Last week, when the selectmen approved their $36 million town departments budget proposal — a 0% increase —they also made a “non-binding recommendation” to the finance board that $460,000 be cut from the school board’s $98-million budget request. A cut of that size would trim the school budget increase from the 3.6% requested by the Board of Education to about 3.1%, according to Ulmer.
At the time, Selectman Bob Hebert said that the proposed $460,000 school spending cut would reduce the needed tax rate increase from 3.14% to 2.79% — but that calculation doesn’t include any adjustments from the finance board.
Tapping fund balance
The finance board traditionally works into its budget a “use of fund balance” line that takes some of the roughly $14 million the town has saved up from year after year of annual surpluses, and returns it to the taxpayers by using it as non-tax revenue to lower the needed tax increase. The current year’s budget has a $1.6 million “use of fund balance” built into it.
How much of the fund balance to use is a decision the finance board usually makes near the end of its budget deliberations, after the other adjustments to spending and revenues have been made.
“We will have to see where we might come to on the mill rate increase,” Ulmer said. “...We will have a revenue surplus this year of around $1.3 million due to a tax sale and ECS...”
The tax sale is an initiative by the tax collector that has already brought in a little over $612,000 in back tax collections. There’s another $65,000 in outstanding back taxes that could be paid off by the three remaining delinquent taxpayers before the sale, scheduled for Wednesday, March 27, at 10 a.m.
“I’ve collected most of what I was going to collect,” said Tax Collector Jane Berendsen-Hill.
“Maybe we won’t have a tax sale. Maybe they’ll all get paid off, which would be nice.”
The ECS that Ulmer refers to is “educational cost sharing” — funds distributed by the state to municipalities to assist with education. The finance board had anticipated the town would get no money, but it ended up receiving about half a million in ECS last year — a boost to the fund balance.
The finance board has a guideline — not a requirement — designed to keep the fund balance from dwindling down too small, or getting unjustifiably fat with the town sitting on too much of taxpayers’ money.
“The Board of Finance has not changed its guideline that the fund balance should be 8%-to-9% of budget,” Ulmer said.
On the proposed $148-million budget for 2019-20, that 8% to 9% would be in the vicinity of $11.8 million to $13.3 million.
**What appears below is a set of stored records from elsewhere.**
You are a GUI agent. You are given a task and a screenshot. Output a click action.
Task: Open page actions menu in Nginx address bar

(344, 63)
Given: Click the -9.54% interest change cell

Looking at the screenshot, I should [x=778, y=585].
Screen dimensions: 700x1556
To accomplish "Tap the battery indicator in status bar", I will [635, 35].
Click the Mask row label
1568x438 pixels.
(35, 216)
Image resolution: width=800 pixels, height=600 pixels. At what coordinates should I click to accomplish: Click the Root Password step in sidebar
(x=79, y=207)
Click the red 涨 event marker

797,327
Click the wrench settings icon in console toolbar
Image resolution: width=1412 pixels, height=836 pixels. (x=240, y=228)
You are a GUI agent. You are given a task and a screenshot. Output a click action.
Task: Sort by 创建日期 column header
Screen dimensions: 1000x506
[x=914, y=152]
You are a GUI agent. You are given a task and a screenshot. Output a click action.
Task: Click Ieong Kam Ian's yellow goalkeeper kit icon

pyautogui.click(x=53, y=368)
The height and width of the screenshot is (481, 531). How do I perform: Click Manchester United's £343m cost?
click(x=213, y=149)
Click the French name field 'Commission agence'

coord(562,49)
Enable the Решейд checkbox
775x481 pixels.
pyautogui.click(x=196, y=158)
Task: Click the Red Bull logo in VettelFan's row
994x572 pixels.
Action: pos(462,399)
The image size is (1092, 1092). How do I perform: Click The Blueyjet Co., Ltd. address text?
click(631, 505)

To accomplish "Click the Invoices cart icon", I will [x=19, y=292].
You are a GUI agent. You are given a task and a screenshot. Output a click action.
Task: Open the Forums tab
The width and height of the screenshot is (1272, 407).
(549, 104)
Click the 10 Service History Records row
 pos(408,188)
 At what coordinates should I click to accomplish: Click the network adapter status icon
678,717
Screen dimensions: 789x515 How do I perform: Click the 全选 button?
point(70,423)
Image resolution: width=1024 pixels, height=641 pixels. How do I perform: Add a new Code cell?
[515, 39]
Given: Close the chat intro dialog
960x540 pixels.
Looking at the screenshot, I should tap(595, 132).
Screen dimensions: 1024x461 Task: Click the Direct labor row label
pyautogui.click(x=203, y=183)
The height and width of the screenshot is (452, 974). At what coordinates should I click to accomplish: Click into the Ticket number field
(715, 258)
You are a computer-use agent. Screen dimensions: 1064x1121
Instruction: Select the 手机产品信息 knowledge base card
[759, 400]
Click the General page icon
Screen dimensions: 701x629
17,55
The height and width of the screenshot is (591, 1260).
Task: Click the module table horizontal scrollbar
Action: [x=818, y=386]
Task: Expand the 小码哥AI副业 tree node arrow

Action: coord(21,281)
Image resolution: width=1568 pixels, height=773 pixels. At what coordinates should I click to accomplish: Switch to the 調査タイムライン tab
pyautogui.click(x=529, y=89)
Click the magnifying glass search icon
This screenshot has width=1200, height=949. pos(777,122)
With the fund balance just over $14 million at the end of the last fiscal year, and the $1.3 million or so in surplus that Ulmer anticipates from the current year, the finance board could “match this year’s $1.6 million use of fund balance and still stay above our guideline,” Ulmer said.
“The Board of Finance will have to make that decision in its deliberations.”
State’s fiscal woes
The finance board might choose to hold money aside — keeping the fund balance above the 8%-to-9% guideline — as a way of planning for the possibility that towns will be asked to help bail the state out of some of its financial problems.
One possibility under discussion in Hartford would be to have towns and cities carry a share of the state’s teacher pension obligations. This was first suggested by previous Gov. Daniel Malloy, and is proposed again — though at a lower level — by current Gov. Ned Lamont.
“The biggest question on the state is town funding of teacher pensions,” Ulmer said.
A formula in Lamont’s proposed state budget would have Ridgefield’s contribution to teacher pension obligations at $450,000 in the next fiscal year, 2019-20, then at $950,000 in 2020-21 and $1.45 million in 2021-22.
“That is opposed by both our state representative and state senator,” Ulmer said.
That’s not to say it won’t get through the legislature, however.
And the final outcome of the state’s budget deliberations probably won’t be known until after the town’s budget work is all done — so all town officials can do is set some money aside and hope it’ll be enough.